A veces, la vida nos presenta muros que parecen imposibles de escalar. Nos encontramos frente a situaciones que no podemos controlar, como el clima, el tráfico o las decisiones de otras personas, y sentimos una frustración que nos aprieta el pecho. La hermosa frase de Nikos Kazantzakis nos invita a dejar de luchar contra lo inamovible y, en su lugar, a trabajar en algo que sí está bajo nuestro mando: nuestra propia mirada. Cambiar nuestros ojos no significa ignorar los problemas, sino elegir qué parte de la historia decidimos resaltar.
Imagina que vas camino al trabajo y, de repente, empieza una lluvia torrencial que arruina tus planes de caminar tranquilamente. Si tus ojos solo ven el lodo, el frío y el inconveniente, tu día estará teñido de gris desde el primer minuto. Pero, si decides cambiar la lente, podrías notar el aroma a tierra mojada, el sonido relajante de las gotas contra el cristal o la oportunidad de ir un poco más lento y reflexionar. La realidad de la lluvia es la misma, pero la experiencia emocional es completamente distinta según cómo la observes.

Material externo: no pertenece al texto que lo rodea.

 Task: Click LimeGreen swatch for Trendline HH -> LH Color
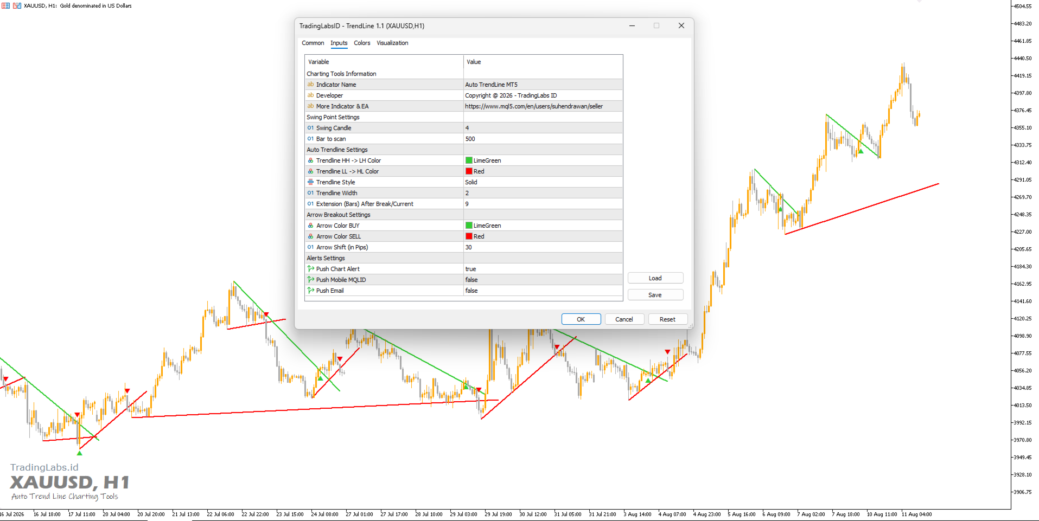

Recuerdo una vez que yo misma me sentía abrumada por una lista interminable de tareas pendientes. Sentía que el mundo era un lugar caótico y pesado. En ese momento, intenté dejar de quejarme por lo que no podía terminar y empecé a buscar las pequeñas victorias: el sabor de mi café por la mañana, un mensaje amable de un amigo o la luz del sol entrando por la ventana. Al cambiar mi enfoque, el caos no desapareció, pero dejó de tener el poder de quitarme la paz.

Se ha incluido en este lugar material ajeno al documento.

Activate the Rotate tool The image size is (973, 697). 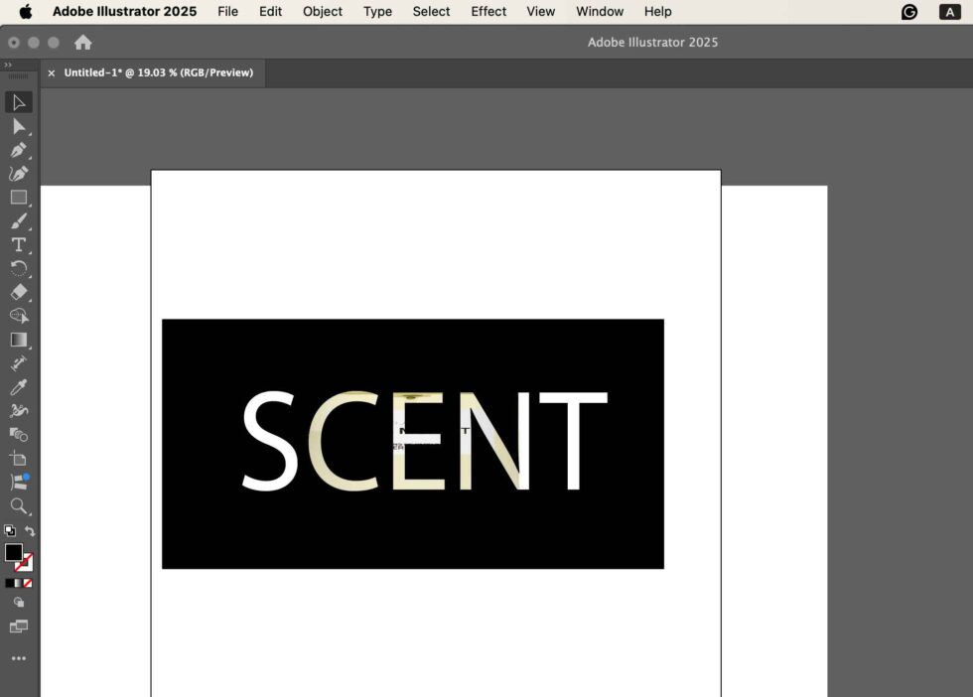[18, 268]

No te pido que seas optimista de forma ingenua, porque tus dificultades son reales y merecen ser sentidas. Solo te invito a que, cuando sientas que el mundo es demasiado pesado, te des permiso para buscar una nueva perspectiva. Busca un pequeño detalle de luz incluso en la tormenta. Hoy, te animo a que te detengas un momento y te preguntes: ¿qué otra cosa hermosa podría estar escondida en este mismo escenario si decido mirar de una forma diferente?